Cette dimension régionale confère à l’étude une valeur stratégique particulière, en mettant en lumière des spécificités locales souvent invisibles dans les enquêtes nationales. Les résultats sont d’ailleurs mis en perspective avec les données du CESIN, de l’ENISA, des CSIRT territoriaux et des sondages OpinionWay pour Cybermalveillance.gouv.fr, ce qui permet de situer la maturité bretonne dans un cadre plus large.

Entreprises et collectivités, un écart de vision

Selon le baromètre, 65 % des entreprises bretonnes considèrent la menace cyber comme très importante, un niveau supérieur à la moyenne nationale. Cette vigilance contraste avec le recul observé chez les collectivités, dont seulement 41 % partagent cette perception. Cette divergence pourrait s’expliquer par une moindre sensibilisation, une sous-estimation des risques ou une absence d’incidents marquants récents.

La dépendance aux systèmes d’information est également mieux assumée dans le secteur privé. L’étude révèle que 67 % des entreprises jugent leurs systèmes critiques pour le maintien de leurs activités, contre seulement 36 % des collectivités. Plus inquiétant, 25 % des entités publiques ne savent pas répondre à cette question, signe d’une acculturation encore incomplète aux enjeux numériques.

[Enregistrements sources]
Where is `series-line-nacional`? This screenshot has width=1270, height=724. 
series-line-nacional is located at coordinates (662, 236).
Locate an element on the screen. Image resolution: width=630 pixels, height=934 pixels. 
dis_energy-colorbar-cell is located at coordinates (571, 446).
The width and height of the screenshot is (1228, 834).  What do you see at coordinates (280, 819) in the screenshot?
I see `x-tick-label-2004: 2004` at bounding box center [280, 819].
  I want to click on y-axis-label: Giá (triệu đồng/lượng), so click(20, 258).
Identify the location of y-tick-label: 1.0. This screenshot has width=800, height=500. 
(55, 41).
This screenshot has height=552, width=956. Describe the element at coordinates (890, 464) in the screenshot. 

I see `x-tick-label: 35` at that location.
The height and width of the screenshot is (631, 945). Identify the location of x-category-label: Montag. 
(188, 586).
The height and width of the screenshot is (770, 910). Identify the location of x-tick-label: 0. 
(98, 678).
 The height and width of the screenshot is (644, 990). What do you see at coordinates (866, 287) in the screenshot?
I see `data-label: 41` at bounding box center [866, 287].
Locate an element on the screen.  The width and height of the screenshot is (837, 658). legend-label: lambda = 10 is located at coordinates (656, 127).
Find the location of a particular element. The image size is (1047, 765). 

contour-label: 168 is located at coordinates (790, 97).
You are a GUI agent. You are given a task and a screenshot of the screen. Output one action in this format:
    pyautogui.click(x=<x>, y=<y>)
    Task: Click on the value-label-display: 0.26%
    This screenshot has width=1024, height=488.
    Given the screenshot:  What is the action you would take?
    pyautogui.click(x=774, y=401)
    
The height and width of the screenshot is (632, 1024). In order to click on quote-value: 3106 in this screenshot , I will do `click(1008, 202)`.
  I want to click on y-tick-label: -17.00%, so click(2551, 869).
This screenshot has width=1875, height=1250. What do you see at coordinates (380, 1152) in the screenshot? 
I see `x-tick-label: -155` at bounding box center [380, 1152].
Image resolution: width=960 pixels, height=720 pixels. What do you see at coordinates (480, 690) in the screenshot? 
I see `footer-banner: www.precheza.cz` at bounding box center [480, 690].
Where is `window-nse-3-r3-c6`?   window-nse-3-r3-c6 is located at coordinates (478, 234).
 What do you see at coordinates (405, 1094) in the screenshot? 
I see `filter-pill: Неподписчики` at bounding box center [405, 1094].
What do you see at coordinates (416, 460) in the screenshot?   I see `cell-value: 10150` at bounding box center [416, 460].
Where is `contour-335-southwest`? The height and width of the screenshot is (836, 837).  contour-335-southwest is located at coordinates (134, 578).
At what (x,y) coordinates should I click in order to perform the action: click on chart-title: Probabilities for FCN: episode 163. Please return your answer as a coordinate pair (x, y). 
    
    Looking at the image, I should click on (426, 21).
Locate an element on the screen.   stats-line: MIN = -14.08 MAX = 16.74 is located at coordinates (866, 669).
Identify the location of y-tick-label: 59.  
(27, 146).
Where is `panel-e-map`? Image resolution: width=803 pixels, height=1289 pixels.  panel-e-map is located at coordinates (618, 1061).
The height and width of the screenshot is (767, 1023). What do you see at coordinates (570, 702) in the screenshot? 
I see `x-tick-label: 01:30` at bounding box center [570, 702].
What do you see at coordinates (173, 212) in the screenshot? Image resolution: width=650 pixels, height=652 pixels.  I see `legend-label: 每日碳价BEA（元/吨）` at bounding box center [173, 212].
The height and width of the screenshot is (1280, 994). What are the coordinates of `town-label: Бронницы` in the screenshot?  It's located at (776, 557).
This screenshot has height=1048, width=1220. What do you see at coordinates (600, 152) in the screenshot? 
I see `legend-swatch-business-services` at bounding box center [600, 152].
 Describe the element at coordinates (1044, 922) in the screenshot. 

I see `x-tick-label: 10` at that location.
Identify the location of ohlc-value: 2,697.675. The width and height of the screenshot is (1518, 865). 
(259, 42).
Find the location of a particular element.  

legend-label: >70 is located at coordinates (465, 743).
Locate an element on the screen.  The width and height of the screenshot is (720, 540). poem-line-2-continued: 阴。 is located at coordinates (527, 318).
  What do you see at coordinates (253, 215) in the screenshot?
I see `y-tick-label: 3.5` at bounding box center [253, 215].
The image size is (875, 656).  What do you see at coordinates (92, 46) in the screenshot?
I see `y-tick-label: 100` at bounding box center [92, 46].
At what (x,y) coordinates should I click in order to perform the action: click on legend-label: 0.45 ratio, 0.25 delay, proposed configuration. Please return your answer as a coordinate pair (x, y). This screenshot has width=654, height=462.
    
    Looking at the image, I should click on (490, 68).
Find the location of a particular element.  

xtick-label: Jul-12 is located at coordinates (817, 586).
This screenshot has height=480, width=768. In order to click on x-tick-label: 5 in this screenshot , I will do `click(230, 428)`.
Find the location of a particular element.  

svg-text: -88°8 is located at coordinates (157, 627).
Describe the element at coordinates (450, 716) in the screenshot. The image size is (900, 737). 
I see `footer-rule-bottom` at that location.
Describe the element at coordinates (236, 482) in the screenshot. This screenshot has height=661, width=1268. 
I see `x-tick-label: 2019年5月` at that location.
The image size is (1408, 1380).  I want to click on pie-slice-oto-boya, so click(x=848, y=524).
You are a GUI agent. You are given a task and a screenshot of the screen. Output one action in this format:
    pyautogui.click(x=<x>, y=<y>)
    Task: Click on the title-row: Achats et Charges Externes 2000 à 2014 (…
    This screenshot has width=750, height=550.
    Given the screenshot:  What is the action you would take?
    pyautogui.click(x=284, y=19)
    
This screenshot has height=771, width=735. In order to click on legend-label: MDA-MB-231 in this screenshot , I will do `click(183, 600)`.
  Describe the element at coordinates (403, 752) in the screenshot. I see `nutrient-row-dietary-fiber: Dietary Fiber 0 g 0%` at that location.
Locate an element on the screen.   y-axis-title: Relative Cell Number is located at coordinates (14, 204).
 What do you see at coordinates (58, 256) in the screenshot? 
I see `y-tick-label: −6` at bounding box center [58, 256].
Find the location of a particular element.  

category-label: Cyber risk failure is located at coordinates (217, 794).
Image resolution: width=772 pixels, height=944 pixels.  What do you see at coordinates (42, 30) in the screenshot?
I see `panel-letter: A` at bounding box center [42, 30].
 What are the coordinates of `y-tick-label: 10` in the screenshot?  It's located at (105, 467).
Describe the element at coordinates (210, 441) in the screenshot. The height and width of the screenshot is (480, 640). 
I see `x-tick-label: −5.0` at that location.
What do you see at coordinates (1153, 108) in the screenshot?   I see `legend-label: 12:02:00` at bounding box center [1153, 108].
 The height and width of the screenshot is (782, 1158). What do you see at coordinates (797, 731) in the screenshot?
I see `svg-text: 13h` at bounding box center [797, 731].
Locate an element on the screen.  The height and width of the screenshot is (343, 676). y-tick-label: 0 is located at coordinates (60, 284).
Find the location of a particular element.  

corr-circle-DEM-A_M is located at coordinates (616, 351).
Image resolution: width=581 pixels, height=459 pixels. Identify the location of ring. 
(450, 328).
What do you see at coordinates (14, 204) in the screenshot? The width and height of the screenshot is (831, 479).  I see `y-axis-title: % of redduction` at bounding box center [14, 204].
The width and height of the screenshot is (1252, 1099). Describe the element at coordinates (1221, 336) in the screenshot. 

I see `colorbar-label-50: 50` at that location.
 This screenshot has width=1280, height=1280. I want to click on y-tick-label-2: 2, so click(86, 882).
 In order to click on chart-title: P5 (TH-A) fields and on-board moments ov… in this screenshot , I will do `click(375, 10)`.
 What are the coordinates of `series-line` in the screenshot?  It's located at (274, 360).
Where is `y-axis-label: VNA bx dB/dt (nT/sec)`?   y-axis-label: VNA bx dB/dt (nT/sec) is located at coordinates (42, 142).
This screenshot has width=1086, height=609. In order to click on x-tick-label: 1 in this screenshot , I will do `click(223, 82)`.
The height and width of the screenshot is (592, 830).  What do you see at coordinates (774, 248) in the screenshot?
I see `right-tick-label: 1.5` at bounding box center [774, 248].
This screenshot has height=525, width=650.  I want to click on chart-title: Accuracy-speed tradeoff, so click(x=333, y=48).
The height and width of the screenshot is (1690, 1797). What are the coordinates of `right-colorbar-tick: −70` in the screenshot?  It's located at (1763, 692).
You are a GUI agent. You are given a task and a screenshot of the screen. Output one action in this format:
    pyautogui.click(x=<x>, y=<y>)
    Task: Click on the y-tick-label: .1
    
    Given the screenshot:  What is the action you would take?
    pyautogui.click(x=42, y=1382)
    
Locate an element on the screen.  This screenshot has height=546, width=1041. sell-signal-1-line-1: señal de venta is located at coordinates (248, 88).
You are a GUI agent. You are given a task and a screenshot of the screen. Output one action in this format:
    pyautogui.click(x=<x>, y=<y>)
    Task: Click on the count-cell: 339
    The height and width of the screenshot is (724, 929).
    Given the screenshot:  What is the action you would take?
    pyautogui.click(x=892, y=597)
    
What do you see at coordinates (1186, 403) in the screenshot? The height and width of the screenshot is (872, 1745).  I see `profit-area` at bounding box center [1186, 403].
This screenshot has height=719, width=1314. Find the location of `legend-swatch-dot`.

| Consigne |
D'après le texte sur la menace cyber en Bretagne, quelle part des collectivités considère cette menace comme très importante ?

| Réponse |
Seulement 41 % des collectivités la considèrent comme très importante.